Note that for well-known procedures, all variables that are free in the lambda are also free in the caller; that's why the 1-free-variable substitution works. The lambda is bound in a scope that dominates its callers, but its free variables dominate the lambda so they dominate the callers too. For that reason in this case we could choose to do lambda lifting instead, with no penalty: instead of bundling up the free variables in a heap object, we could pass them as arguments. Dybvig claims this is not a great idea because it increases register pressure. That could be true, but I haven't seen the numbers. Anyway, we do the flat closure thing, so we pack the free vars into data.
All these ideas came pretty much straight from the great Optimizing Closures in O(0) Time by Andrew Keep et al.

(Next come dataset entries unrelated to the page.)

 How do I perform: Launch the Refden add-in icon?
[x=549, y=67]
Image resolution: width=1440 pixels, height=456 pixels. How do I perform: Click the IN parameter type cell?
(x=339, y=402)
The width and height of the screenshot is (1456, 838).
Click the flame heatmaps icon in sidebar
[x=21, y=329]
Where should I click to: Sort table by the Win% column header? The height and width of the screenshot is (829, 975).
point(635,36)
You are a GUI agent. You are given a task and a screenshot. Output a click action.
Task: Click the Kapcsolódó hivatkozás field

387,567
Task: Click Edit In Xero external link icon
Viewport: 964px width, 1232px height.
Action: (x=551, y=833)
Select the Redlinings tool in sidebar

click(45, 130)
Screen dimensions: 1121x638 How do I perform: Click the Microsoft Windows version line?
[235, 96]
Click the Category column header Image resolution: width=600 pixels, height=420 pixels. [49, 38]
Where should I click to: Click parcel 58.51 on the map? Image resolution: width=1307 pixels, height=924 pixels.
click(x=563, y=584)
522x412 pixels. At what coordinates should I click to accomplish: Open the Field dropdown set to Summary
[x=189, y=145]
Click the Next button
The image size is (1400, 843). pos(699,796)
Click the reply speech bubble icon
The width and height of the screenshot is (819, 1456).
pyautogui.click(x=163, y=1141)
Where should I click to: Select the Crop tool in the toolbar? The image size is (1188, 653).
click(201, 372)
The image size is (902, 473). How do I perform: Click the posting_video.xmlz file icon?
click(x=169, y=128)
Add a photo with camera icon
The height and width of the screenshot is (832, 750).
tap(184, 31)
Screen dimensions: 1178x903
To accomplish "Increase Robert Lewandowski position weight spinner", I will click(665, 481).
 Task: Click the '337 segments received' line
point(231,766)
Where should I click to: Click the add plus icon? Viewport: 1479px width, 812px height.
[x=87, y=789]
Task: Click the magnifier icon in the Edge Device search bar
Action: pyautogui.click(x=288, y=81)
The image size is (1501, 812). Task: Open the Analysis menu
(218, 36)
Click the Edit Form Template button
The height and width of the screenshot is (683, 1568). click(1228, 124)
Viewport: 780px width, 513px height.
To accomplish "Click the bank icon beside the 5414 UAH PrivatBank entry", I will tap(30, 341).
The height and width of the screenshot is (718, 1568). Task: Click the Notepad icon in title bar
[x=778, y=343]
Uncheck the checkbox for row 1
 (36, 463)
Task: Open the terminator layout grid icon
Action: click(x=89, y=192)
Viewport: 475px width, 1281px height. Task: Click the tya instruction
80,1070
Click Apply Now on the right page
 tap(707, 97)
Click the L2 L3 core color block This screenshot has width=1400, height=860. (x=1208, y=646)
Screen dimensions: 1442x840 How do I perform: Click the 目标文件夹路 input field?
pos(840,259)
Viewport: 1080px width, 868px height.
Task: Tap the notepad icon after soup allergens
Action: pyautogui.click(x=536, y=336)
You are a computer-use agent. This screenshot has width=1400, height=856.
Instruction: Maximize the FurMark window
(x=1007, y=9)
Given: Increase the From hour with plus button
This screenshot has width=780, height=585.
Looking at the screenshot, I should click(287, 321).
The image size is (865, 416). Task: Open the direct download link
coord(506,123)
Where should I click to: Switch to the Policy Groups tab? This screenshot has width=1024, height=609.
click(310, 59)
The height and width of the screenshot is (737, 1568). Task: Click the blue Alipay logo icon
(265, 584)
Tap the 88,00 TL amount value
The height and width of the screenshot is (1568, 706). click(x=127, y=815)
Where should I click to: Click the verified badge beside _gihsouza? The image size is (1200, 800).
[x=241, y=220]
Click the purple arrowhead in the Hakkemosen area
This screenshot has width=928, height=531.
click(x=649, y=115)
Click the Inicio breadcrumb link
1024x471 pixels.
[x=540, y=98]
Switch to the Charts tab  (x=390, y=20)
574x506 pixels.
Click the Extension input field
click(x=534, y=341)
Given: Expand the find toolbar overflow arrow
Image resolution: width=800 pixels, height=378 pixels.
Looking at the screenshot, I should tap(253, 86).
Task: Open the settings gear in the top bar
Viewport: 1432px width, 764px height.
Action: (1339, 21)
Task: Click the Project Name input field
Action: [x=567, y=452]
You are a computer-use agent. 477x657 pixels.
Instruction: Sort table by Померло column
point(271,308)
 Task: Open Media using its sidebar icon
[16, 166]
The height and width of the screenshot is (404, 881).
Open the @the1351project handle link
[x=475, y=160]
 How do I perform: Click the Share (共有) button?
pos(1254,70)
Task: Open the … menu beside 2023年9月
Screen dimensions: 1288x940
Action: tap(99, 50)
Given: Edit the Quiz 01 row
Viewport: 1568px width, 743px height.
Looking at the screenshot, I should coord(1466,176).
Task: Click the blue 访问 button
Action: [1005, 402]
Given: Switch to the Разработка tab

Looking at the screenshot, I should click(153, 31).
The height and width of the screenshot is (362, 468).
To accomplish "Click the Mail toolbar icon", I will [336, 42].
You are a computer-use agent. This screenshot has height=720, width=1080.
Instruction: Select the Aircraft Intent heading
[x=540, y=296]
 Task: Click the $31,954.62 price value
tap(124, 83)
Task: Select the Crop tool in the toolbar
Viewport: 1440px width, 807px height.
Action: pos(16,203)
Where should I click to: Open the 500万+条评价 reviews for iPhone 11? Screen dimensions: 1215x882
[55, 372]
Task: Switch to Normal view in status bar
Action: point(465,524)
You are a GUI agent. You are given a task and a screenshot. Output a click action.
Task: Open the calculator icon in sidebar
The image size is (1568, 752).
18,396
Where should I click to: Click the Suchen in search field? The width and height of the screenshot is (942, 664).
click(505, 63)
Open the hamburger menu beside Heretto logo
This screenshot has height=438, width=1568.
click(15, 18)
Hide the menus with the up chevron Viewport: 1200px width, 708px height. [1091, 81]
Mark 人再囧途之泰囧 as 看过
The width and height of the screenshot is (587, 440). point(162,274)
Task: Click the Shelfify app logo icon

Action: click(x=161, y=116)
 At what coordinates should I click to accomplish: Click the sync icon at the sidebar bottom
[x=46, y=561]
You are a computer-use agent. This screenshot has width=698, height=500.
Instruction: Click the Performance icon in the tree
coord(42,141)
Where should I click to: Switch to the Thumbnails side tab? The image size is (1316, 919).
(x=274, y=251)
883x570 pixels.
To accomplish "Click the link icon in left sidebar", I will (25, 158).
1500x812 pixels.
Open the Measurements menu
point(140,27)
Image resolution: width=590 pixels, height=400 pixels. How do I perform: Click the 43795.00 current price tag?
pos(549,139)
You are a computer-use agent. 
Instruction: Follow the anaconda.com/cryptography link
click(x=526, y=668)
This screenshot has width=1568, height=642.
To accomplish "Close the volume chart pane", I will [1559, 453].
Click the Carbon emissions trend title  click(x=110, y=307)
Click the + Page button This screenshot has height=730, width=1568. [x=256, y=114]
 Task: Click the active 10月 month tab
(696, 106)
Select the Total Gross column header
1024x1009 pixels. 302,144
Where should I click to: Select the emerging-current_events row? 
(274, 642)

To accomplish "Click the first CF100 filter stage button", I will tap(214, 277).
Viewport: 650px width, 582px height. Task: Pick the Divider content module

OK! So you have a lambda whose callees are not all visible to the compiler. You need to reify the procedure as a value. That reified procedure-as-value is a closure: an object with a tag, a code pointer, and an array of free variables.
Of course, if the procedure has no free variables, you just have the tag and the code pointer... and because Scheme is semantically squirrely when it comes to the result of (eqv? (lambda () 10) (lambda () 10)) (it's unspecified: lambda expressions don't have identity), we can statically allocate the closure in the binary, as a constant.
Otherwise we do allocate the heap object.
Note however that if a group of mutually recursive procedures has just one entry that is not "well-known", then that procedure clique can share one closure object.
lambda: it's complicated
In summary, a lambda is an abstraction that has many concrete representations. Guile will choose the cheapest representation that it can. If you need to eke out even more performance from your program, having a good mental model of how the abstract maps to the concrete will help you know where to focus your efforts, and what changes might be helpful. Good luck, and happy hacking!